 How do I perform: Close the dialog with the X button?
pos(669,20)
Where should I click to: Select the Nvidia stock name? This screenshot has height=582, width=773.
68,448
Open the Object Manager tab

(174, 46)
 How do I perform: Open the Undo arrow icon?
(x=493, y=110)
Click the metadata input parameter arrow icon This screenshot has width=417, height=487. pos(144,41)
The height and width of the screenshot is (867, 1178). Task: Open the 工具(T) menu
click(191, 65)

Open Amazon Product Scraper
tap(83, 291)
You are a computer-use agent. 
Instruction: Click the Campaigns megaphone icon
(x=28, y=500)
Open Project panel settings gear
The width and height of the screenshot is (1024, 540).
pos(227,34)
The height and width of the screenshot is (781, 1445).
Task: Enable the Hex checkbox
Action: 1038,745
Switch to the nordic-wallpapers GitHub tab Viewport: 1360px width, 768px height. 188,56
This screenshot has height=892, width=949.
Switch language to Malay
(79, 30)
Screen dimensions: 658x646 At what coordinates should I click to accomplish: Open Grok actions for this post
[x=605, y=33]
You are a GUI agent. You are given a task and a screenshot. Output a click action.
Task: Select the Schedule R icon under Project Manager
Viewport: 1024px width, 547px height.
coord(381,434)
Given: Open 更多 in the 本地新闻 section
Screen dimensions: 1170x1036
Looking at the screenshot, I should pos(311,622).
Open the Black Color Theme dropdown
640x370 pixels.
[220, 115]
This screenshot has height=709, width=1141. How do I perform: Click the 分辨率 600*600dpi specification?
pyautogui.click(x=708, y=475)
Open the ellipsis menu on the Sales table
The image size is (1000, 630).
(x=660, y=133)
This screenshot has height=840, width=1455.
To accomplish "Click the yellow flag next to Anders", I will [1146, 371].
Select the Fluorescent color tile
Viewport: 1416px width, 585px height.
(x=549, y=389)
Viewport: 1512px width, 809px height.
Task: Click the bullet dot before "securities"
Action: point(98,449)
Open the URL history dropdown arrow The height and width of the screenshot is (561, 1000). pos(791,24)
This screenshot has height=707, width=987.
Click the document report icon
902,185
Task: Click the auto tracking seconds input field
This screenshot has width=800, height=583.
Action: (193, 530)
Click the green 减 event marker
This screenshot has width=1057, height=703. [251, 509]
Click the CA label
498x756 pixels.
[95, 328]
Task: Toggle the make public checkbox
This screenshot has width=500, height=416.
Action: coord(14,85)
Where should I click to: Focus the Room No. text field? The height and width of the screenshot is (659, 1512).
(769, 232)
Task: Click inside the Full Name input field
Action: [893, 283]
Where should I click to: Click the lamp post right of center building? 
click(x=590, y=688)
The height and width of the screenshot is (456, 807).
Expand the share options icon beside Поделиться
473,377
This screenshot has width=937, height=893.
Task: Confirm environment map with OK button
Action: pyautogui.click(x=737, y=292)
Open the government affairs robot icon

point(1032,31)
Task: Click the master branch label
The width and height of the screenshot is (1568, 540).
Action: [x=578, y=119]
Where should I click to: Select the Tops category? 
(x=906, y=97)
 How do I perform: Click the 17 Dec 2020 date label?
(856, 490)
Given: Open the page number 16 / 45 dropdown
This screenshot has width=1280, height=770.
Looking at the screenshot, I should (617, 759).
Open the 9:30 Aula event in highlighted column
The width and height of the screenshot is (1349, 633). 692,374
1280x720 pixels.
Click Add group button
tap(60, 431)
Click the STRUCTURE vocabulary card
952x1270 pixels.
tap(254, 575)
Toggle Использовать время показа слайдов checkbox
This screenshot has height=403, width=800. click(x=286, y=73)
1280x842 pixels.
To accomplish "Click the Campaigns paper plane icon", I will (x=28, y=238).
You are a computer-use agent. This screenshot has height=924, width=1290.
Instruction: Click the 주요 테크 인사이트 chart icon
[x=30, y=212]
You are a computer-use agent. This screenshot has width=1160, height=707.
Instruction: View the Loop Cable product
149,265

= = = =

» **Goal of the exercise**: Set down again, word for word, the stretch of records from the line with "Task: Click the master branch label" to the line with "1280x720 pixels.", both of those lines included.

» **Response box**:
Task: Click the master branch label
The width and height of the screenshot is (1568, 540).
Action: [x=578, y=119]
Where should I click to: Select the Tops category? 
(x=906, y=97)
 How do I perform: Click the 17 Dec 2020 date label?
(856, 490)
Given: Open the page number 16 / 45 dropdown
This screenshot has width=1280, height=770.
Looking at the screenshot, I should (617, 759).
Open the 9:30 Aula event in highlighted column
The width and height of the screenshot is (1349, 633). 692,374
1280x720 pixels.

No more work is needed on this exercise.